Requirement —
Once the line containing "Image resolution: width=540" is found in the data below, repeat it and every later line exactly, leaving the pictures out.

Data records —

=== Begin Enclosure ===

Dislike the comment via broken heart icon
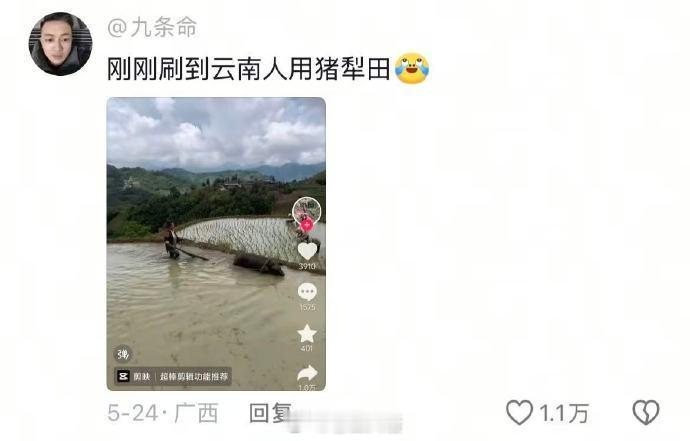Image resolution: width=690 pixels, height=441 pixels. tap(646, 412)
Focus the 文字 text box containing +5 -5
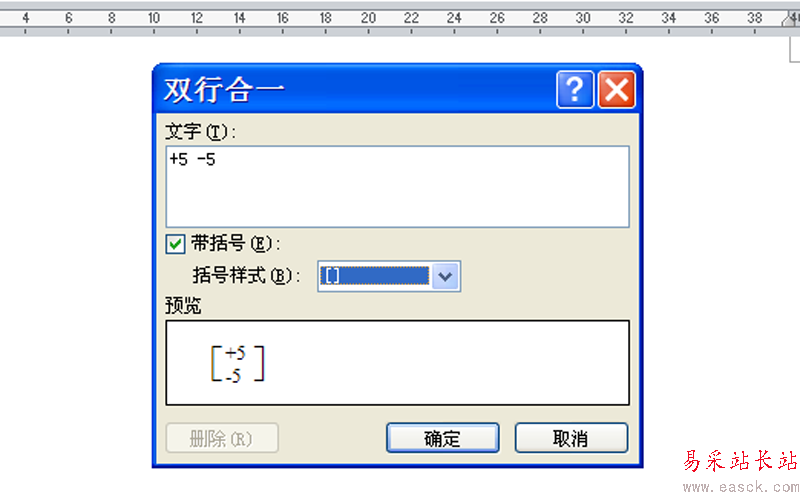 [397, 187]
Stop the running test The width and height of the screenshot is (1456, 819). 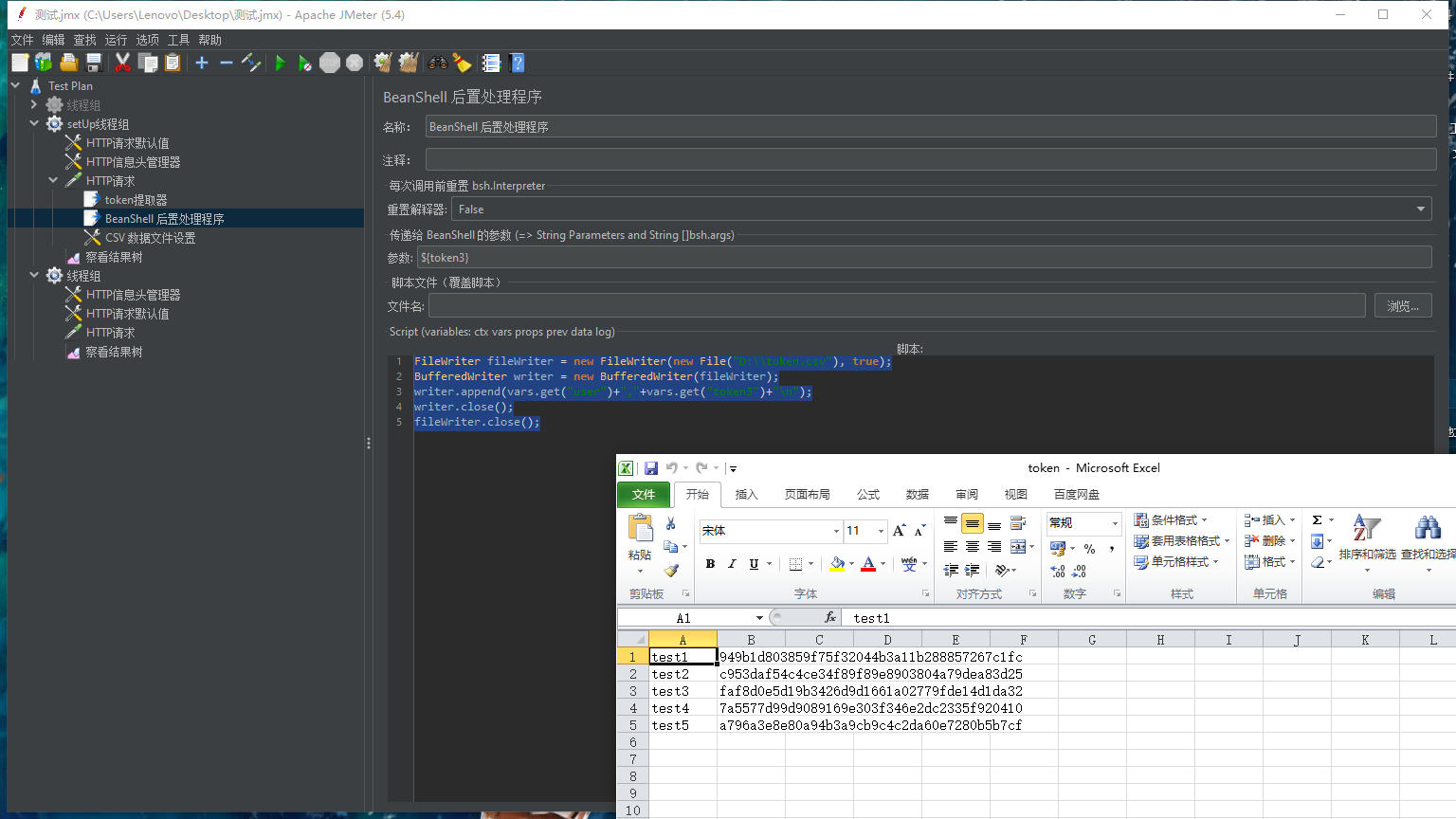pos(329,63)
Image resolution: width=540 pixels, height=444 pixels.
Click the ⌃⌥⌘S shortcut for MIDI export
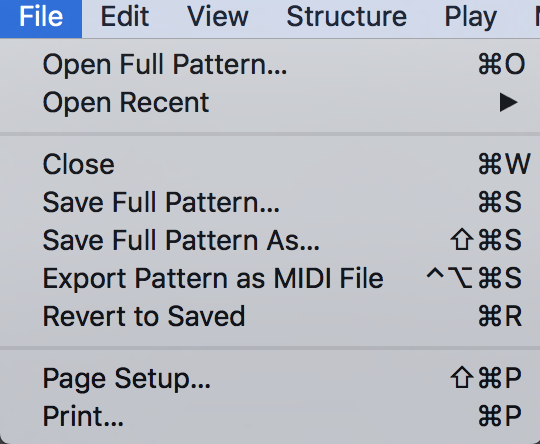tap(474, 278)
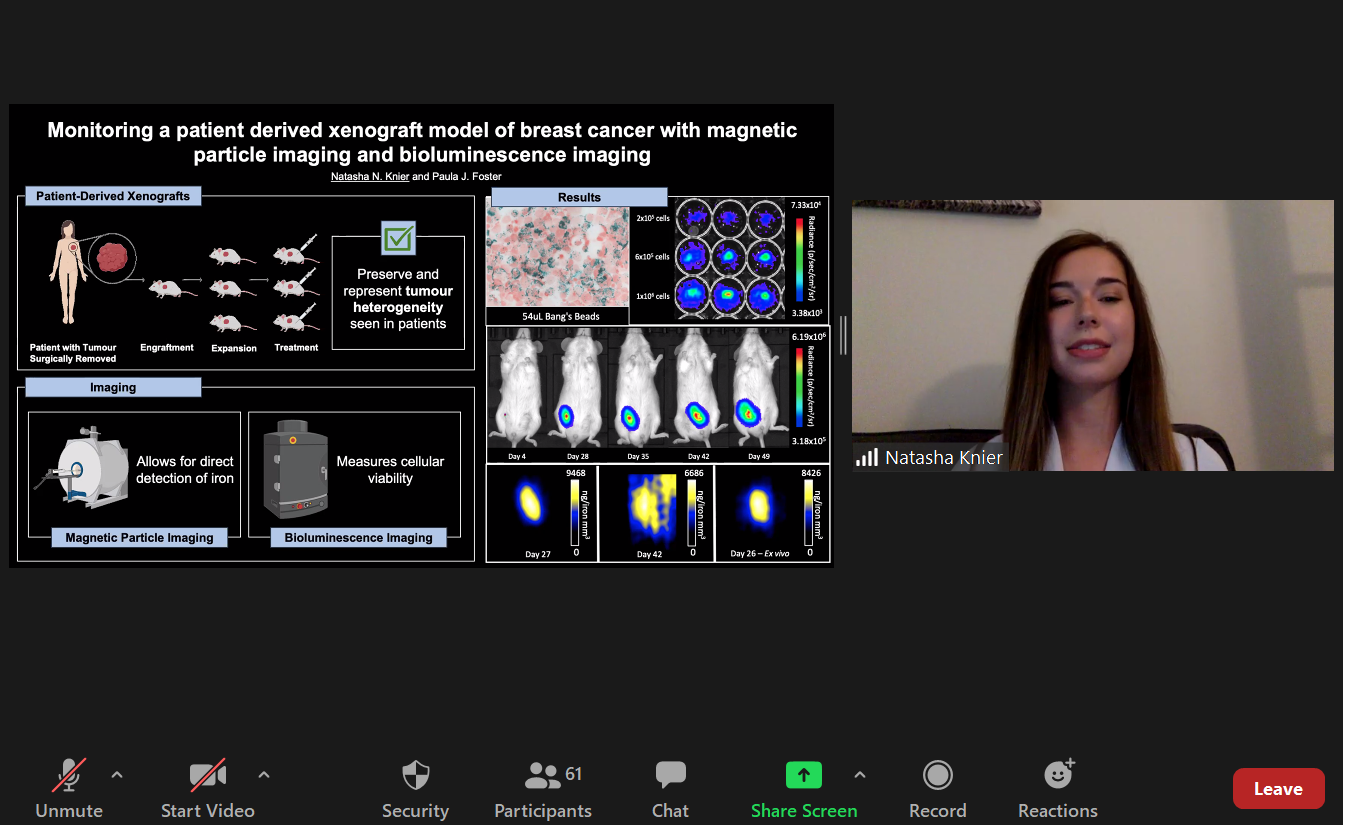Click the Results header on slide

[579, 197]
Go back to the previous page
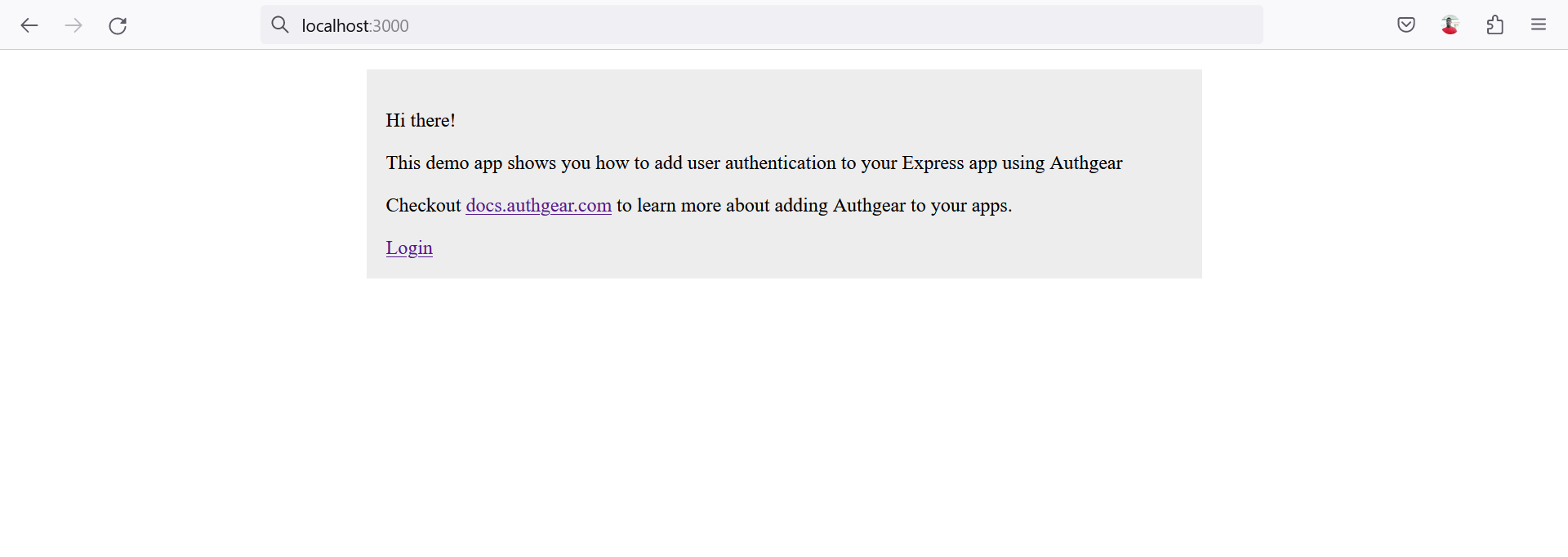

=== End Enclosure ===

Answer —
Image resolution: width=540 pixels, height=444 pixels.
Click the ⌃⌥⌘S shortcut for MIDI export
tap(474, 278)
Click the Results header on slide

[579, 197]
Go back to the previous page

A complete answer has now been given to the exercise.